The Corpus Workbench (CWB) offers a classic approach for working with large, linguistically and structurally annotated corpora. Its design ensures memory efficiency and makes running queries fast (Evert and Hardie 2011). Technically, indexing and compressing corpora as suggested by Witten et al. (1999) is the approach implemented by the CWB (Christ 1994).

The C implementation of the CWB is mature and efficient. However, the convenience and flexibility of traditional CWB command line tools is limited. These tools are not portable across platforms, inhibiting the ideal of reproducible research.

The 'cwbtools' package combines portable pure R tools to create indexed corpus files and convenience wrappers for the original C implementation of CWB as exposed by the RcppCWB package.
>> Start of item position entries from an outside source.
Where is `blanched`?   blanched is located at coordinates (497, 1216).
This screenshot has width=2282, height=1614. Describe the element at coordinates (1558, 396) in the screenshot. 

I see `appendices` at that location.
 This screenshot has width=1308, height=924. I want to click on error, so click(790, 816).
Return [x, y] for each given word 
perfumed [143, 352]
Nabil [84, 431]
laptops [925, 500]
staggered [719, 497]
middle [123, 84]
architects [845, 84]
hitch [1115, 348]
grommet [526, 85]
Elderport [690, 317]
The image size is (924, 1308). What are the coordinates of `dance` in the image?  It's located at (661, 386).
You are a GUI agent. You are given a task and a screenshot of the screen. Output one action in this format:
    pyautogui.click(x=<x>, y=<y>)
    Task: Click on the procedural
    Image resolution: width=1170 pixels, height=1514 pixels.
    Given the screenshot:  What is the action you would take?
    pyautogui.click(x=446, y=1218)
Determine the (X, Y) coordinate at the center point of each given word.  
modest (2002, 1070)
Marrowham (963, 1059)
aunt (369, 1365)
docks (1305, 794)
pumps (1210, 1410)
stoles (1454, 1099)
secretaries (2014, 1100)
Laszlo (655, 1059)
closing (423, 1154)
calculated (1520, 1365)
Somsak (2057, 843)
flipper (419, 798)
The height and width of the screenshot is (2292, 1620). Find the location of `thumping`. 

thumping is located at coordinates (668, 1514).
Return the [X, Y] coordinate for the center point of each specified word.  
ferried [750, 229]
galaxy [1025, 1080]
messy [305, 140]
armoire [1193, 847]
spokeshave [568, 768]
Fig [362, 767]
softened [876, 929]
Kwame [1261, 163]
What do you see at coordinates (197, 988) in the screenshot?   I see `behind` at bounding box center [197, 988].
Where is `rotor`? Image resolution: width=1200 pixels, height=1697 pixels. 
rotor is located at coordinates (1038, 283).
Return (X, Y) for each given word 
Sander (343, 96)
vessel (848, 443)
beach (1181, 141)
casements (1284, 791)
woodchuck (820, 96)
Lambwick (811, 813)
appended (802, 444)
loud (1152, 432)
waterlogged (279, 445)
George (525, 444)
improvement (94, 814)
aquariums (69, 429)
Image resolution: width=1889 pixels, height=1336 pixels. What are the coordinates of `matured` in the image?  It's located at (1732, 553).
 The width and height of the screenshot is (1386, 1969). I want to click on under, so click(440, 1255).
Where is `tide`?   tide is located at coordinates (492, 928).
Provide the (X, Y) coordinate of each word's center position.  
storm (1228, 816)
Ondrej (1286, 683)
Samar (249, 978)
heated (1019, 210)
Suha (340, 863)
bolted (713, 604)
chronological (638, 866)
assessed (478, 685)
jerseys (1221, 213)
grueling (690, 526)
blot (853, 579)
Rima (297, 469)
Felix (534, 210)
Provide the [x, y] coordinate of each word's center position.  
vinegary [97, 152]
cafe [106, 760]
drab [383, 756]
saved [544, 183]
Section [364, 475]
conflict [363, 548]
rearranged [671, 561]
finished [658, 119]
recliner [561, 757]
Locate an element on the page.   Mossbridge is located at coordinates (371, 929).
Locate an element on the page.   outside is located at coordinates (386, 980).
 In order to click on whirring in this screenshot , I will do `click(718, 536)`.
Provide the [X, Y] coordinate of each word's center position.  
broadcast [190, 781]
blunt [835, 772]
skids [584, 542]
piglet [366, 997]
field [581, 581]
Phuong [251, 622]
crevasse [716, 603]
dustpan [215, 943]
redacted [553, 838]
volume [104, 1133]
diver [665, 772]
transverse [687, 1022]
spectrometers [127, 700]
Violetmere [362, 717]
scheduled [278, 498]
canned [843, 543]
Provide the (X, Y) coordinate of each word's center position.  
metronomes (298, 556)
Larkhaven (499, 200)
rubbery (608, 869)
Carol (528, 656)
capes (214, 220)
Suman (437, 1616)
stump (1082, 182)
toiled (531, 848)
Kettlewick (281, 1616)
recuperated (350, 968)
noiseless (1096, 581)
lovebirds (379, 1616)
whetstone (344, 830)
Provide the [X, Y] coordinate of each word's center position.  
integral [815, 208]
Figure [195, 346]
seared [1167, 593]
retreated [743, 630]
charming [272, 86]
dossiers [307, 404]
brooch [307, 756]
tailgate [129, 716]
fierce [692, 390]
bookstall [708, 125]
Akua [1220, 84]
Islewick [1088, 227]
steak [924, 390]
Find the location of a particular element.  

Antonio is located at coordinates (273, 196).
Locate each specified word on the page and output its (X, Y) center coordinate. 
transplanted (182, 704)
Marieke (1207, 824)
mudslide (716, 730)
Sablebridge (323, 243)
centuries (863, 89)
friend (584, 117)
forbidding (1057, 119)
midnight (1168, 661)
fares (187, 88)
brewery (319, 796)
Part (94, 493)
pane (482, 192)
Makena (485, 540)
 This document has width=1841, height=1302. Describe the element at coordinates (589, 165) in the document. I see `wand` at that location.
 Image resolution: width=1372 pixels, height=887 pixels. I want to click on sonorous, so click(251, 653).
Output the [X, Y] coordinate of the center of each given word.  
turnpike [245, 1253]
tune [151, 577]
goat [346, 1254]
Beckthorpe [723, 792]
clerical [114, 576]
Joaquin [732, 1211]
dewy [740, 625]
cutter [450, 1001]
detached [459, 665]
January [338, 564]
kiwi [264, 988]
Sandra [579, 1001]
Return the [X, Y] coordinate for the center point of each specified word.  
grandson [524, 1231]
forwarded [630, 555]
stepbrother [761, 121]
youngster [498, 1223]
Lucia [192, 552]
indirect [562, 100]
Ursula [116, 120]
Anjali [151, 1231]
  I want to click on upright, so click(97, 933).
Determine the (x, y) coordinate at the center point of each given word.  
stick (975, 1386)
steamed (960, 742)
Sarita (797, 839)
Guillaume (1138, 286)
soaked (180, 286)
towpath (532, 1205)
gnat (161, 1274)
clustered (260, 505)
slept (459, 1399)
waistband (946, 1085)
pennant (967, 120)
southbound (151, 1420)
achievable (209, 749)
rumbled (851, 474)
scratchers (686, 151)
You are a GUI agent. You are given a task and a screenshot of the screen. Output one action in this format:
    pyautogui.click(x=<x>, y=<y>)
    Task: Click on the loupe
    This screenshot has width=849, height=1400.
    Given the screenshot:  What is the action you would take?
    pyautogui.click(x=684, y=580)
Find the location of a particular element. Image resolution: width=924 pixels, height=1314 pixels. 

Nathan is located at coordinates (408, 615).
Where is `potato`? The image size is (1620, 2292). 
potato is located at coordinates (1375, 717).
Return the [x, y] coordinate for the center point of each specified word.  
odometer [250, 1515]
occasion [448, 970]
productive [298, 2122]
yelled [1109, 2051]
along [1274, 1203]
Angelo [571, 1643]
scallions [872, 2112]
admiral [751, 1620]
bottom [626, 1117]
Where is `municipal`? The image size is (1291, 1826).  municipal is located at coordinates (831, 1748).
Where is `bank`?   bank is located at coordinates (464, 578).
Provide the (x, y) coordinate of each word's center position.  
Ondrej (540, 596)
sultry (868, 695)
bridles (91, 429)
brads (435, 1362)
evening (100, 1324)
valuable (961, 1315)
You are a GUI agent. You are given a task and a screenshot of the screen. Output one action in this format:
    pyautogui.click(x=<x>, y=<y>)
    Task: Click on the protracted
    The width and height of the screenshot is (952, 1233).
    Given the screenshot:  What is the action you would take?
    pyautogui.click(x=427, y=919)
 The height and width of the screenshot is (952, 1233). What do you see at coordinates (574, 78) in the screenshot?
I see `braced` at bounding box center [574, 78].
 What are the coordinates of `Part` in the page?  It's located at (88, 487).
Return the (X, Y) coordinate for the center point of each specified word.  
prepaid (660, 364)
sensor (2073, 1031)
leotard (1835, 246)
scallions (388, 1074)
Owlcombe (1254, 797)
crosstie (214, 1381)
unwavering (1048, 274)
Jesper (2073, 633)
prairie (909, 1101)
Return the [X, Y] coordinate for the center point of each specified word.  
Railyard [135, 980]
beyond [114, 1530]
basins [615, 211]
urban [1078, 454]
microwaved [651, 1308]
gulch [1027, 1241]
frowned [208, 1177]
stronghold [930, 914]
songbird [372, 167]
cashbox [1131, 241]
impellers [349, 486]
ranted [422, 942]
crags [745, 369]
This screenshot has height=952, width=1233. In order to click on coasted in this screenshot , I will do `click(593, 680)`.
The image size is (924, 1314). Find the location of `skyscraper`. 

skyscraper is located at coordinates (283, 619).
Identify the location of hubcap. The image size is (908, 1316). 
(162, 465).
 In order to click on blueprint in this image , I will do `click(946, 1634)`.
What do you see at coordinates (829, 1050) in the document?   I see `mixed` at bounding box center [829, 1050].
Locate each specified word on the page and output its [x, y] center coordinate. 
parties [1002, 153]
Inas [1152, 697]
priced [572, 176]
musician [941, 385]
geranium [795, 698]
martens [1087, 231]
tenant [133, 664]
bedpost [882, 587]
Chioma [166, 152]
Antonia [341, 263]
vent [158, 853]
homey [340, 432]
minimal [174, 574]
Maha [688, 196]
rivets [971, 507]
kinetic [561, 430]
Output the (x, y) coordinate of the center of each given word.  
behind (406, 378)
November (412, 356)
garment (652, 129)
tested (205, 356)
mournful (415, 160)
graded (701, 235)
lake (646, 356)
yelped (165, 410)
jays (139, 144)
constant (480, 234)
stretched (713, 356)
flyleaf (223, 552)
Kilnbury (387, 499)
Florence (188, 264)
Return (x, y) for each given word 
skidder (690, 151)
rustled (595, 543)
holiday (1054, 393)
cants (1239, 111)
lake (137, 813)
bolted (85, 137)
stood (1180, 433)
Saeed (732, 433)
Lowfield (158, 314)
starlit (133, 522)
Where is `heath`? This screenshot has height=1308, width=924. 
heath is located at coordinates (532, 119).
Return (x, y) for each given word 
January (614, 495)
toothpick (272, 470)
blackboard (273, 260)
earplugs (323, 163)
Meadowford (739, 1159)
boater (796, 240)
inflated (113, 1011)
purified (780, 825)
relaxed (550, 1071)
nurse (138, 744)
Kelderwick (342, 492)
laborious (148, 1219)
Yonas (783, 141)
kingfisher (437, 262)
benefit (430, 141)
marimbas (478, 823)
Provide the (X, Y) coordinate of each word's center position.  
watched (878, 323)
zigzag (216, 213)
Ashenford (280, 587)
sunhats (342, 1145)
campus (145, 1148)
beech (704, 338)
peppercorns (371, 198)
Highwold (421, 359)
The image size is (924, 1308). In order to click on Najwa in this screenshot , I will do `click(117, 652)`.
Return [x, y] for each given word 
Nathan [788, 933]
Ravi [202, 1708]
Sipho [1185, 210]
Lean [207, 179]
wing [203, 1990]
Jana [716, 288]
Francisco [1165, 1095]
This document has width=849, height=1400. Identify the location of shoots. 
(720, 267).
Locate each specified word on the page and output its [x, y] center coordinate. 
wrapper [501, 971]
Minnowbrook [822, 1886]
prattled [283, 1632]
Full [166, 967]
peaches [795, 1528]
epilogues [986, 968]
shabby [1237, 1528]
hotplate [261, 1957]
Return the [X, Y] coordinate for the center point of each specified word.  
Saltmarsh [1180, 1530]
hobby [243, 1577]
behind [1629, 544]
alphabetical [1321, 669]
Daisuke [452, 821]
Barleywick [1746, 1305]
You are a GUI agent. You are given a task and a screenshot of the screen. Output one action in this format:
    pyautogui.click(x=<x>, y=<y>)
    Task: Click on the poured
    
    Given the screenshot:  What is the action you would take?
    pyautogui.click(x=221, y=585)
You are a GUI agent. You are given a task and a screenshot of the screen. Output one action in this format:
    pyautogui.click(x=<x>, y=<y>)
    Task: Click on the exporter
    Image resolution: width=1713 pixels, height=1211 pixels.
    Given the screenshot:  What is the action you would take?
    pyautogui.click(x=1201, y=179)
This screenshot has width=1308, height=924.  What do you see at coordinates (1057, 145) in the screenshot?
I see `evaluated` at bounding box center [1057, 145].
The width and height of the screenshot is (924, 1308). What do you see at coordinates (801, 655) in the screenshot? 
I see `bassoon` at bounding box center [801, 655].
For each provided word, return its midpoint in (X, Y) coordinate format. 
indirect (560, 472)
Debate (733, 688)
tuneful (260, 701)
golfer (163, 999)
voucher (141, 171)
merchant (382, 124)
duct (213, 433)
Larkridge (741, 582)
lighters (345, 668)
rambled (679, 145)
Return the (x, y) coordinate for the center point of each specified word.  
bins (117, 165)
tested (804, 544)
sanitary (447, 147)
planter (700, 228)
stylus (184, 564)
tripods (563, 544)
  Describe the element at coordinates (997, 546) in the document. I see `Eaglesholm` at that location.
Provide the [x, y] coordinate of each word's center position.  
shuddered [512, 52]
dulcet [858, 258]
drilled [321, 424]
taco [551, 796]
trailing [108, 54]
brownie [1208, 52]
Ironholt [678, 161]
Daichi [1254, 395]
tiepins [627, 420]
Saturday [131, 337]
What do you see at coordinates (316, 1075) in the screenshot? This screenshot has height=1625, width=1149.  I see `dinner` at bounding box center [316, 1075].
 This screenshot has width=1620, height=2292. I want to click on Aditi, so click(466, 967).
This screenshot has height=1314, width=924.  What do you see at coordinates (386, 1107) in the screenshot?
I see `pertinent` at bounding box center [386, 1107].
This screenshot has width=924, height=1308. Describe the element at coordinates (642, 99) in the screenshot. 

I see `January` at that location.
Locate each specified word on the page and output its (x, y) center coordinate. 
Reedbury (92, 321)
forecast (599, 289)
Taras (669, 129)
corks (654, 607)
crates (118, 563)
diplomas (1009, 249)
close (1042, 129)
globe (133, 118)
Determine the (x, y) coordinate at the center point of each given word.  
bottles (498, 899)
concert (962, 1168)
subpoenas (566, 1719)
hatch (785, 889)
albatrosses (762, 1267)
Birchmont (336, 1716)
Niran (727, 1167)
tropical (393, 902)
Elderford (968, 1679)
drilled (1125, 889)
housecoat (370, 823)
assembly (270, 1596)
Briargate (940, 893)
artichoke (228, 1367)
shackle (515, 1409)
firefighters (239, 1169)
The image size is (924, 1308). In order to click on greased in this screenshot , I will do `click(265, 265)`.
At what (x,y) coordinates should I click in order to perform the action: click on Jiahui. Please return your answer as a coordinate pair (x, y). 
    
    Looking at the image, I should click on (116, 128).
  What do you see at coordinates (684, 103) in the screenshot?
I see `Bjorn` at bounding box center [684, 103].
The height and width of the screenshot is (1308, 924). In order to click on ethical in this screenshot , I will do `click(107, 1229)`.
Additional functionality to add and modify annotations of corpora from within R makes working with CWB indexed corpora much more flexible. "Pure R" workflows to enrich corpora with annotations using standard NLP tools or generated manually can be implemented seamlessly and conveniently.

The cwbtools package is a companion of the RcppCWB and the polmineR package and is a building block of an infrastructure to support the combination of quantitative and qualitative approaches when working with textual data.


Andreas Blaette


Christ, Oliver (1994): "A Modular and Flexible Architecture for an Integrated Corpus Query System". Proceedings of COMPLEX'94, pp.23-32. (available online here)

Evert, Stefan and Andrew Hardie (2011): "Twenty-first century Corpus Workbench: Updating a query architecture for the new millennium." In: Proceedings of the Corpus Linguistics 2011 conference, University of Birmingham, UK. (available online here)

Witten, Ian H., Alistair Moffat and Timothy C. Bell (1999): Managing Gigabytes: Compressing and Indexing Documents and Images. 2nd edition. San Francisco et al.: Morgan Kaufmann.